* _Task goal_
Your reply should contain only the line with "Toggle percent scale on price axis" and the lines after it through the end of the data, each written out exactly.

(Data records)
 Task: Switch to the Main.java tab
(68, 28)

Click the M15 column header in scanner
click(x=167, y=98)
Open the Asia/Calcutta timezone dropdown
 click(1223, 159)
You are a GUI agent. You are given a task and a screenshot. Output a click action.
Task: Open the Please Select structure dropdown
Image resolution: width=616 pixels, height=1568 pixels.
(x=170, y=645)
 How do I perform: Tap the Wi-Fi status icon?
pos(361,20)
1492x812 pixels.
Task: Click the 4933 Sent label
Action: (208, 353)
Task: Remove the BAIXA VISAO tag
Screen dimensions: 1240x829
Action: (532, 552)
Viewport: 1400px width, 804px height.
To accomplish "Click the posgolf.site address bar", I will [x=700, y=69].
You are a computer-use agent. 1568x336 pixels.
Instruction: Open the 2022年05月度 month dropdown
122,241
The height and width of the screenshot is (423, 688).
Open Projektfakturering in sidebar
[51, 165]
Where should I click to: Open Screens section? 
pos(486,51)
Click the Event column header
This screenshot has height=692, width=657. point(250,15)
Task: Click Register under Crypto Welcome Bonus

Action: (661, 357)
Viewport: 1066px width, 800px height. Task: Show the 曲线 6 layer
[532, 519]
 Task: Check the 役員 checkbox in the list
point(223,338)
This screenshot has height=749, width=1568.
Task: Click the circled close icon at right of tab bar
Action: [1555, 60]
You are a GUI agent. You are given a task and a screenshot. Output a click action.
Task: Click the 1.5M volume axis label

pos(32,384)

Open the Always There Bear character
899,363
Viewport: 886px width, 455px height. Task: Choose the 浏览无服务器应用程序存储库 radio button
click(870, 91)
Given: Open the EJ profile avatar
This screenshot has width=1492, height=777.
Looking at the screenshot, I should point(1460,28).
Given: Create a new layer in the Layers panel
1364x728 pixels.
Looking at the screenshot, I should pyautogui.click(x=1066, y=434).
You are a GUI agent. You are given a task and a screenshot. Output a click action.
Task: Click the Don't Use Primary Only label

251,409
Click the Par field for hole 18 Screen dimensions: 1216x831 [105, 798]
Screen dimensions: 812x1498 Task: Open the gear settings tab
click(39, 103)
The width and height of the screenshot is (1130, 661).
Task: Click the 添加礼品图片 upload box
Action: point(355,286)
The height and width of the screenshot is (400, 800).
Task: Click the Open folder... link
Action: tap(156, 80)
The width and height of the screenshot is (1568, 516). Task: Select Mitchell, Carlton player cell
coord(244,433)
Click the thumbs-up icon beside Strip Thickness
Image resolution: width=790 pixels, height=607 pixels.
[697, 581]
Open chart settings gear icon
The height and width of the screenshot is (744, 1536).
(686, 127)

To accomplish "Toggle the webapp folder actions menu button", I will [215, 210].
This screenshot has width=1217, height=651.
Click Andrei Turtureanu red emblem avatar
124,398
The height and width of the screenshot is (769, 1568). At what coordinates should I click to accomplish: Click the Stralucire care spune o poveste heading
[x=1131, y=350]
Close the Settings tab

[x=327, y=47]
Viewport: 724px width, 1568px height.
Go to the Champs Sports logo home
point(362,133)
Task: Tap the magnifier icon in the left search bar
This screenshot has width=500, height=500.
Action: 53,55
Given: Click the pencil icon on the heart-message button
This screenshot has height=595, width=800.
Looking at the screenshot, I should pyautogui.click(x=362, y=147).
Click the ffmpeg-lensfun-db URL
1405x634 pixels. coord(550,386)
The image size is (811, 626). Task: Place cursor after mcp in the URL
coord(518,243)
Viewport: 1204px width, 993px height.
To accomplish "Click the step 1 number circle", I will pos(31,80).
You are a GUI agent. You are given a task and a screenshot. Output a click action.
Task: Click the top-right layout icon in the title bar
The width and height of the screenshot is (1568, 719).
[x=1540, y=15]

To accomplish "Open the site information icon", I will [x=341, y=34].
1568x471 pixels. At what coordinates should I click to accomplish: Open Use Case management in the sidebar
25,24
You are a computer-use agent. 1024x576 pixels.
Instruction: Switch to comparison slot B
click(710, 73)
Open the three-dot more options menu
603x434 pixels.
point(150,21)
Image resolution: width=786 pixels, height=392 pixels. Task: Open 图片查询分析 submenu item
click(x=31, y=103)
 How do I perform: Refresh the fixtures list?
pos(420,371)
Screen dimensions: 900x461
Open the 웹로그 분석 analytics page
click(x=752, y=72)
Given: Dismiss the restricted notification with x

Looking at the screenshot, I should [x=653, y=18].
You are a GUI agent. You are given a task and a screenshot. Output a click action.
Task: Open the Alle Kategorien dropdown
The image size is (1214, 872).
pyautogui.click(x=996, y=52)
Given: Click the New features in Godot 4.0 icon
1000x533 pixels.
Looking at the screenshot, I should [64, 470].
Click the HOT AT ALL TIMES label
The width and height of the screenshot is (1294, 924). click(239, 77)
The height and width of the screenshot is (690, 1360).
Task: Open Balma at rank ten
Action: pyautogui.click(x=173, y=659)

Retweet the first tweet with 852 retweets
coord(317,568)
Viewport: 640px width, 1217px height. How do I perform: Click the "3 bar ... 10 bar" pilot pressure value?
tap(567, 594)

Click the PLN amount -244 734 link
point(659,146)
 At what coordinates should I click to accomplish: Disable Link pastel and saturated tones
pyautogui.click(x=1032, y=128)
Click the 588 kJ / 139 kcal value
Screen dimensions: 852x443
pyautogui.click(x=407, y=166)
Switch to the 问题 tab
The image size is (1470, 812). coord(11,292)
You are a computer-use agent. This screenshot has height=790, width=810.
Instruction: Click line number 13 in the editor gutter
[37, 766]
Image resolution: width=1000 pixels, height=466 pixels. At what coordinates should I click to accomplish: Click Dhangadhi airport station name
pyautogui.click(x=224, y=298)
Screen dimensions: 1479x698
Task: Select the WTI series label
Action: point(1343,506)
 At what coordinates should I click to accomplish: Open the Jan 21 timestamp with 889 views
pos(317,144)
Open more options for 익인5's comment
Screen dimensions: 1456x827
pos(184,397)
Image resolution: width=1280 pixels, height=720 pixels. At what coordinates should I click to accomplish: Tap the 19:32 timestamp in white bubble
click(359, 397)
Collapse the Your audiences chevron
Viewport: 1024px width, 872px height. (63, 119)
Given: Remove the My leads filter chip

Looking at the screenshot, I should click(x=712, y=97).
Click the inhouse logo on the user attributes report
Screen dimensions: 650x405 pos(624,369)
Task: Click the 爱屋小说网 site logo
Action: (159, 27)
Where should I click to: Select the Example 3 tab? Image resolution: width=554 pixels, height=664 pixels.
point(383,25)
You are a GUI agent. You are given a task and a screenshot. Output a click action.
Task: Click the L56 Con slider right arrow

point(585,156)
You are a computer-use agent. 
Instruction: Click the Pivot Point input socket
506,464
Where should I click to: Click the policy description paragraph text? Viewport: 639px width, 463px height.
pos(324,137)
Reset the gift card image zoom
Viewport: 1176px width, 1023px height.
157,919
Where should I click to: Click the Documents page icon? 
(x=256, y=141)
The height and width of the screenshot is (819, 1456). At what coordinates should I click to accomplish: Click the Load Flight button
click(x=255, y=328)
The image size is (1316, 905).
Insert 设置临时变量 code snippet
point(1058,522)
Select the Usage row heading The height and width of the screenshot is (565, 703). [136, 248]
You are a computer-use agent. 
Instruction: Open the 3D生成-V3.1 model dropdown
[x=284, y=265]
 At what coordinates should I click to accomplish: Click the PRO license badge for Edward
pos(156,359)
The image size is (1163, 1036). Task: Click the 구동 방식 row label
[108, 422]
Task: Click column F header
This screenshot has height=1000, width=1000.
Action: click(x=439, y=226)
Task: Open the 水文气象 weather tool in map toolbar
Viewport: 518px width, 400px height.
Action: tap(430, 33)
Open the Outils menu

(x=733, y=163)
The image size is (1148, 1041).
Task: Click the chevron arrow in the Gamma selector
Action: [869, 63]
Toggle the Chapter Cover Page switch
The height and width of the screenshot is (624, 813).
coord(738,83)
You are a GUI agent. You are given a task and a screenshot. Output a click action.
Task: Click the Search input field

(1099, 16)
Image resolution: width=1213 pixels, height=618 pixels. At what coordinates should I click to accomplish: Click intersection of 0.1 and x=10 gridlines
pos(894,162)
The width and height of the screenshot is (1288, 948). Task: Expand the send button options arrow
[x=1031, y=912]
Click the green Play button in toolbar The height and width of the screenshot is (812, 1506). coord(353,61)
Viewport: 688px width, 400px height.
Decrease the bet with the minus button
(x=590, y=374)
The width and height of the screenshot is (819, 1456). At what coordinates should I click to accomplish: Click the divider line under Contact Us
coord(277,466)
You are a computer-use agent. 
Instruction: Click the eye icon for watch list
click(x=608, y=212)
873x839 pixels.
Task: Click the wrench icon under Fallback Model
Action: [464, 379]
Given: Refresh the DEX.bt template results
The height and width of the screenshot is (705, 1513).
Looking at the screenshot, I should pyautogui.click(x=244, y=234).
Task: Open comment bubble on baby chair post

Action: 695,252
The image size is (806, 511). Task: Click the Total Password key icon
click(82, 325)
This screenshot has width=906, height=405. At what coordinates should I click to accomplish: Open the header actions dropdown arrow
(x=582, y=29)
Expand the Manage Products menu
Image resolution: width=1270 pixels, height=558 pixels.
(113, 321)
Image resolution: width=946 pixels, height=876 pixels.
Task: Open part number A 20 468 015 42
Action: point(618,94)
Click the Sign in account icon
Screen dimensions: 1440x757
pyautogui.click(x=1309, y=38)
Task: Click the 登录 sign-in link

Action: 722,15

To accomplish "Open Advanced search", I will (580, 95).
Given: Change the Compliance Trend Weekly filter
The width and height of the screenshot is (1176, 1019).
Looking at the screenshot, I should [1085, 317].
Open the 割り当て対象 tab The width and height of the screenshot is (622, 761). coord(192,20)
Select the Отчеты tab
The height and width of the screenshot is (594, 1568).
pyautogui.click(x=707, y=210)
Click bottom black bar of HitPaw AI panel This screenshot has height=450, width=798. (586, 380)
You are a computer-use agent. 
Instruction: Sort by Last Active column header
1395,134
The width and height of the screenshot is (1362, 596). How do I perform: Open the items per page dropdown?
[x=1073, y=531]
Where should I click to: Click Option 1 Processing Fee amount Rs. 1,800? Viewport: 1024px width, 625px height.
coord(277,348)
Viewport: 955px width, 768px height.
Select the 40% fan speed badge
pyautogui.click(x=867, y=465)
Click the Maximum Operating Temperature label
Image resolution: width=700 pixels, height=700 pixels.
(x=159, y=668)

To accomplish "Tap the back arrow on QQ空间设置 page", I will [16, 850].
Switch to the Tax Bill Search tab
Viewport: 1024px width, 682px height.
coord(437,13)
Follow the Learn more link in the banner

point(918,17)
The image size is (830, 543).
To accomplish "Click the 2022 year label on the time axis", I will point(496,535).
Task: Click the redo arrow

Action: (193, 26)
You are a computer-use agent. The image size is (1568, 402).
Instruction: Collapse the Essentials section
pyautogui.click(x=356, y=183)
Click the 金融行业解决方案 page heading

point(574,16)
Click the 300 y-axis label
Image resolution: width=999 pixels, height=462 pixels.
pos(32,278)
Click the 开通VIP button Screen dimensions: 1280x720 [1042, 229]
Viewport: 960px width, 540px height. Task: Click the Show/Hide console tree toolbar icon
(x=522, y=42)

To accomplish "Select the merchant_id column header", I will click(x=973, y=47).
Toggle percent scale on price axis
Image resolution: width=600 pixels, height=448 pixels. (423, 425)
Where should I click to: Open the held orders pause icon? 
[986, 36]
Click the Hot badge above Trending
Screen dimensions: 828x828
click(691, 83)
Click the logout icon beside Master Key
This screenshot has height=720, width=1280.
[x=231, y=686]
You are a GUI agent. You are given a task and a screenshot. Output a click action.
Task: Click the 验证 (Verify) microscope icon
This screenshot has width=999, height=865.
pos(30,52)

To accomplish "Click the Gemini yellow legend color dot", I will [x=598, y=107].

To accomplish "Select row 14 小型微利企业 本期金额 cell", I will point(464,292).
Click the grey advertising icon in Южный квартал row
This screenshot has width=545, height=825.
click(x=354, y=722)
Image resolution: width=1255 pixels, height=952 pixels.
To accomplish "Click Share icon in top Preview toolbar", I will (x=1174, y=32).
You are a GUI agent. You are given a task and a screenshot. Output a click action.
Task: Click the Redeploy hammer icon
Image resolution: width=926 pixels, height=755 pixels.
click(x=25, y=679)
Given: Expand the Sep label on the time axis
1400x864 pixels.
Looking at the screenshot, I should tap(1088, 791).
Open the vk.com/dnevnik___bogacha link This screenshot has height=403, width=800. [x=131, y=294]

* _Worked solution_
Toggle percent scale on price axis
Image resolution: width=600 pixels, height=448 pixels. (423, 425)
Where should I click to: Open the held orders pause icon? 
[986, 36]
Click the Hot badge above Trending
Screen dimensions: 828x828
click(691, 83)
Click the logout icon beside Master Key
This screenshot has height=720, width=1280.
[x=231, y=686]
You are a GUI agent. You are given a task and a screenshot. Output a click action.
Task: Click the 验证 (Verify) microscope icon
This screenshot has width=999, height=865.
pos(30,52)

To accomplish "Click the Gemini yellow legend color dot", I will [x=598, y=107].

To accomplish "Select row 14 小型微利企业 本期金额 cell", I will point(464,292).
Click the grey advertising icon in Южный квартал row
This screenshot has width=545, height=825.
click(x=354, y=722)
Image resolution: width=1255 pixels, height=952 pixels.
To accomplish "Click Share icon in top Preview toolbar", I will (x=1174, y=32).
You are a GUI agent. You are given a task and a screenshot. Output a click action.
Task: Click the Redeploy hammer icon
Image resolution: width=926 pixels, height=755 pixels.
click(x=25, y=679)
Given: Expand the Sep label on the time axis
1400x864 pixels.
Looking at the screenshot, I should tap(1088, 791).
Open the vk.com/dnevnik___bogacha link This screenshot has height=403, width=800. [x=131, y=294]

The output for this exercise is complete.